Your goal:
From the data that follows, print exactly the lines starting at the one containing "You are a computer-use agent. The" and ending at the one containing "Click the Filter"; include both of them and nothing more.

Information given:
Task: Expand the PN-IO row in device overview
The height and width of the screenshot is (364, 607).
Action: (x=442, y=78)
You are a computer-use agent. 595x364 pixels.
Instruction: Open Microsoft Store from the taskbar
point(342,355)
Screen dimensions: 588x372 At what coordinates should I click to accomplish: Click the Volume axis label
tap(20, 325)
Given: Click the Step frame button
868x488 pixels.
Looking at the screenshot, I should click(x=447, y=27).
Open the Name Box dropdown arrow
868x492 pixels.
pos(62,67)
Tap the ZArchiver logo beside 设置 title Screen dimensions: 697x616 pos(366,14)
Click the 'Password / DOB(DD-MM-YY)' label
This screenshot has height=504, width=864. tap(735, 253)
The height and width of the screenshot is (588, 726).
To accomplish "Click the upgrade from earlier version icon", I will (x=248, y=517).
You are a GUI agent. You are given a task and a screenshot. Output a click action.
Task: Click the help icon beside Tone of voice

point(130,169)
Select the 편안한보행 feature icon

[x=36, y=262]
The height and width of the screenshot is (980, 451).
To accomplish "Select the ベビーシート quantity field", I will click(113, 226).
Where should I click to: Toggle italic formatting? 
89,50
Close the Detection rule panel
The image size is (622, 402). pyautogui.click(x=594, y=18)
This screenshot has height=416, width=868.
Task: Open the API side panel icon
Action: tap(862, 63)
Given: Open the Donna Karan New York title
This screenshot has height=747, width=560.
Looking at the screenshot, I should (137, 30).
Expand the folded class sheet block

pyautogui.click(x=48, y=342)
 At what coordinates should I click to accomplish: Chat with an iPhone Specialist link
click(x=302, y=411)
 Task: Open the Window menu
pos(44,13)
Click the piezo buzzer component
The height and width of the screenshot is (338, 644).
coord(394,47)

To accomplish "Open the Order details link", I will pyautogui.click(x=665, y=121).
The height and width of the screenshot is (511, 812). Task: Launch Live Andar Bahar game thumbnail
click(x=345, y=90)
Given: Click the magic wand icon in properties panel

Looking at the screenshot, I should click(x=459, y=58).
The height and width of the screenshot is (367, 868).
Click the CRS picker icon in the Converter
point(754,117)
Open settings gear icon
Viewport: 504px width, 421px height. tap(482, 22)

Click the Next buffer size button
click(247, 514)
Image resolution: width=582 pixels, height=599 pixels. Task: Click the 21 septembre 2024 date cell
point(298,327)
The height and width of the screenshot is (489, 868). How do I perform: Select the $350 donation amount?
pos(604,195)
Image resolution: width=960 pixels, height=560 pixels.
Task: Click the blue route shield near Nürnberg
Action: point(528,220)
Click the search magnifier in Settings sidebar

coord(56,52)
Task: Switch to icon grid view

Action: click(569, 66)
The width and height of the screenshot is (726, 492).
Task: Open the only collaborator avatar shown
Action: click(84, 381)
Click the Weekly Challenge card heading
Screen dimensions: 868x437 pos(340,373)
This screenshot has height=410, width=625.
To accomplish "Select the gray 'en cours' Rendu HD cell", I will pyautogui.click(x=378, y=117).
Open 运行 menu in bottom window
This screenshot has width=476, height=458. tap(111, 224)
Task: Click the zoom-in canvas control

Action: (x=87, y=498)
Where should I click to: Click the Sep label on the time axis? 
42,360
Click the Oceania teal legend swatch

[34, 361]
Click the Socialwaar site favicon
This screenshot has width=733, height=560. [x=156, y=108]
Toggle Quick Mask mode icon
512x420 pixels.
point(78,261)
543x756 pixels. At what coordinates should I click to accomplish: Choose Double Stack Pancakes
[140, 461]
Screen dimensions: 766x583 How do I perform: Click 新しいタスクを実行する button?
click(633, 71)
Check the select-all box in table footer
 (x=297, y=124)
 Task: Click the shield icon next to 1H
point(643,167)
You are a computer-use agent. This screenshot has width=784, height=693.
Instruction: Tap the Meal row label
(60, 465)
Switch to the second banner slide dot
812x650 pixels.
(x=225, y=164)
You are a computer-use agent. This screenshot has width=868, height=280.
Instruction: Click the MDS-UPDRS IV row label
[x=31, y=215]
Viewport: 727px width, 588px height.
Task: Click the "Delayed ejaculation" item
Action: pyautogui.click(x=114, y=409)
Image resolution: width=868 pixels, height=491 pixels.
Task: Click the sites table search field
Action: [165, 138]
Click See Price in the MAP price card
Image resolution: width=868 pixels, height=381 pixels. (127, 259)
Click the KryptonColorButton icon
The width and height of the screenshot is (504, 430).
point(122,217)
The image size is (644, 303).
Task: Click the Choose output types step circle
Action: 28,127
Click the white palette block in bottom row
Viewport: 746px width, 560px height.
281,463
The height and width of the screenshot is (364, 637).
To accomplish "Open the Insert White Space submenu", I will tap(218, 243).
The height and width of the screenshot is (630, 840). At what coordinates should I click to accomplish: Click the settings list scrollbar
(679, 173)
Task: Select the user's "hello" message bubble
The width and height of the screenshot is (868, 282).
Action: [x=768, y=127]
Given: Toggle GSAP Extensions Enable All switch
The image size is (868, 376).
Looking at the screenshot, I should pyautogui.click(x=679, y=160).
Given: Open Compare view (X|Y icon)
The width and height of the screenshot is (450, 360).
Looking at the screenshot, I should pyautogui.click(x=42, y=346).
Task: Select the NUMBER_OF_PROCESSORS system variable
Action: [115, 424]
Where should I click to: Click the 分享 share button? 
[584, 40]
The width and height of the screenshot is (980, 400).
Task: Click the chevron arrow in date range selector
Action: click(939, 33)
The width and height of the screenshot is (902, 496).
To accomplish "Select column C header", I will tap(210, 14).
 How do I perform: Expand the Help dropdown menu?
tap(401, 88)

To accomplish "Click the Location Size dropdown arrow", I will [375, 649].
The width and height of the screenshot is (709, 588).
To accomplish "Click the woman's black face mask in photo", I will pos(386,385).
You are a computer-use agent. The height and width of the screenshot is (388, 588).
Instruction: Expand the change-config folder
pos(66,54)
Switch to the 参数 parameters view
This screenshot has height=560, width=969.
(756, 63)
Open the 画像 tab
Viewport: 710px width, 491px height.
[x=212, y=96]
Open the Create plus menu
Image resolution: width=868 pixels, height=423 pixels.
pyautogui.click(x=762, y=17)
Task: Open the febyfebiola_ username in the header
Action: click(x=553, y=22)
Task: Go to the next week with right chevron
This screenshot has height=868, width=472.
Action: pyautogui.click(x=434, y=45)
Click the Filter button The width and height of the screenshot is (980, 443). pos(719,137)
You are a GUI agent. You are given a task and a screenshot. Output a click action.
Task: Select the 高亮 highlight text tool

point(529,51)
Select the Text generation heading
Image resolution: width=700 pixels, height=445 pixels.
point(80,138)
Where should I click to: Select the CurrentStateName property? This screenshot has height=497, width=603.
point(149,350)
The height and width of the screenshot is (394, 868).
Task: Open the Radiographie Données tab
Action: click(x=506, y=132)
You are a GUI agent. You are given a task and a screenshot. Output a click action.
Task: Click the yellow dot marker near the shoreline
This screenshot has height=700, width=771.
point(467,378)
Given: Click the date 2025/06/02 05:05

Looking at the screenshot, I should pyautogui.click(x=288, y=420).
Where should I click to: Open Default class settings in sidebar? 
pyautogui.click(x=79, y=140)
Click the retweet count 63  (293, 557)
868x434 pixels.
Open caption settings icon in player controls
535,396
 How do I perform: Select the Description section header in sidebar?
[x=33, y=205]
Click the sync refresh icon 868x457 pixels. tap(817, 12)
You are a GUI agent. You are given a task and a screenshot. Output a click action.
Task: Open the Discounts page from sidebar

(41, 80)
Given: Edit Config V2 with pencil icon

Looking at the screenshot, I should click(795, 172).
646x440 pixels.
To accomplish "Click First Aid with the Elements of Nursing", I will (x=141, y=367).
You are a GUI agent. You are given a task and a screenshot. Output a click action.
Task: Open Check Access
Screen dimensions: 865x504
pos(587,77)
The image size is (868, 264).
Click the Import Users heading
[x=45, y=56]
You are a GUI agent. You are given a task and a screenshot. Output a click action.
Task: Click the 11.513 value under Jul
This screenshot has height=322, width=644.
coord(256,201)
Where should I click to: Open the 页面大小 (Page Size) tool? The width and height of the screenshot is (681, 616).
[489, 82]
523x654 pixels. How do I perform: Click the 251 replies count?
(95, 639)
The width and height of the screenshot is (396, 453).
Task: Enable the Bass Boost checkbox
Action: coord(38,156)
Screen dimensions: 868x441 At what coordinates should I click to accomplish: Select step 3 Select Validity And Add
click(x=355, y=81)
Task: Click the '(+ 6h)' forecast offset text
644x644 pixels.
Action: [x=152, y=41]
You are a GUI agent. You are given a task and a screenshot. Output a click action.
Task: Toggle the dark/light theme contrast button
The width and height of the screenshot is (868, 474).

Your response:
You are a computer-use agent. The height and width of the screenshot is (388, 588).
Instruction: Expand the change-config folder
pos(66,54)
Switch to the 参数 parameters view
This screenshot has height=560, width=969.
(756, 63)
Open the 画像 tab
Viewport: 710px width, 491px height.
[x=212, y=96]
Open the Create plus menu
Image resolution: width=868 pixels, height=423 pixels.
pyautogui.click(x=762, y=17)
Task: Open the febyfebiola_ username in the header
Action: click(x=553, y=22)
Task: Go to the next week with right chevron
This screenshot has height=868, width=472.
Action: pyautogui.click(x=434, y=45)
Click the Filter button The width and height of the screenshot is (980, 443). pos(719,137)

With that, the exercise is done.